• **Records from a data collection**
* * * *

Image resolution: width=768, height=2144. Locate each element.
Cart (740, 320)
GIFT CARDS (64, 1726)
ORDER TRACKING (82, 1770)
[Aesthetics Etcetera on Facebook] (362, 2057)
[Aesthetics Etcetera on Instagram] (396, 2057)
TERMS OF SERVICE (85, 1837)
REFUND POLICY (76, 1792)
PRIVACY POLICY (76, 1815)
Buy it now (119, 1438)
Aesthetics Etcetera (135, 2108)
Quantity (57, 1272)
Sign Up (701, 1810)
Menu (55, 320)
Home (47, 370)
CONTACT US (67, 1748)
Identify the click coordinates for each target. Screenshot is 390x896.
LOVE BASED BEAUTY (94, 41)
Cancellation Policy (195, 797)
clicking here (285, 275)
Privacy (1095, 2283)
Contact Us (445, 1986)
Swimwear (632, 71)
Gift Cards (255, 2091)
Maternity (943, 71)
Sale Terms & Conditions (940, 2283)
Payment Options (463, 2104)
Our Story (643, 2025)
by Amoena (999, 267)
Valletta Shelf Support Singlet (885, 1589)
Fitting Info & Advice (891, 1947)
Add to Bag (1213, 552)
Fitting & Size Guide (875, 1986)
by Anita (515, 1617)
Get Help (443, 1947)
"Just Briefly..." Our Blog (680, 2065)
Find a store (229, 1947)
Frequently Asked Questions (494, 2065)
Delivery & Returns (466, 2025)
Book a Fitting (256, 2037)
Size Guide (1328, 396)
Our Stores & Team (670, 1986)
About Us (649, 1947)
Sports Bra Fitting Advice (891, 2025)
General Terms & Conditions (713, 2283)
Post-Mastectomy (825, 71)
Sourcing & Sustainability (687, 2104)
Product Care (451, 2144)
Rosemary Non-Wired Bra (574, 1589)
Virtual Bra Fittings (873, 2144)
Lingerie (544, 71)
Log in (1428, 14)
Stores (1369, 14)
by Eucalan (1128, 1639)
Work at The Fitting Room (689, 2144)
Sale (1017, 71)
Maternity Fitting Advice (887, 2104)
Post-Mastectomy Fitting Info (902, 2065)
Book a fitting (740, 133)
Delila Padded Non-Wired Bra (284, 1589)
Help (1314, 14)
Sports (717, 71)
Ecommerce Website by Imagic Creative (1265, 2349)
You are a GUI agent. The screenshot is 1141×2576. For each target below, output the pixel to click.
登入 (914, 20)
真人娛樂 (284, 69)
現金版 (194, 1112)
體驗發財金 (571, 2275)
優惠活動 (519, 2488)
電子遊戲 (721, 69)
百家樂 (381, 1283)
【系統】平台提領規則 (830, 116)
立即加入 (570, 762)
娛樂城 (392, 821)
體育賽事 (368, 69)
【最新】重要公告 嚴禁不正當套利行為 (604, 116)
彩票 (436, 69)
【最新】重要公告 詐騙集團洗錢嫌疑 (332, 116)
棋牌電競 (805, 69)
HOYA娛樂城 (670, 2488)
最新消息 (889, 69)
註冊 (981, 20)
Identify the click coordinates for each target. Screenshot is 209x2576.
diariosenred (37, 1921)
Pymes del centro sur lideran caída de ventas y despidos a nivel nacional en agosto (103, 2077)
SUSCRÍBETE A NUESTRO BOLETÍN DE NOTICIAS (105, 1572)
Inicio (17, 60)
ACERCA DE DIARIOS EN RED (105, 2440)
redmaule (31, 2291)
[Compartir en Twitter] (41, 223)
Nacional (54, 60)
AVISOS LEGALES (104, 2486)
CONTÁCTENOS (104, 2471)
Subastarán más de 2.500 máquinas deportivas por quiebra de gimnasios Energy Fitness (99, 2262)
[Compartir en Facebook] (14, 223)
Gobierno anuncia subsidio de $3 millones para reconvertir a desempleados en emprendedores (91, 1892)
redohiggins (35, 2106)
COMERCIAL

* * * *

• **TASK DIRECTIONS**
The lines above, starting at the one with "Quantity (57, 1272)" and ending at the one with "Payment Options (463, 2104)", are the only ones to return, exactly as written.

• **EXERCISE OUTPUT**
Quantity (57, 1272)
Sign Up (701, 1810)
Menu (55, 320)
Home (47, 370)
CONTACT US (67, 1748)
Identify the click coordinates for each target. Screenshot is 390x896.
LOVE BASED BEAUTY (94, 41)
Cancellation Policy (195, 797)
clicking here (285, 275)
Privacy (1095, 2283)
Contact Us (445, 1986)
Swimwear (632, 71)
Gift Cards (255, 2091)
Maternity (943, 71)
Sale Terms & Conditions (940, 2283)
Payment Options (463, 2104)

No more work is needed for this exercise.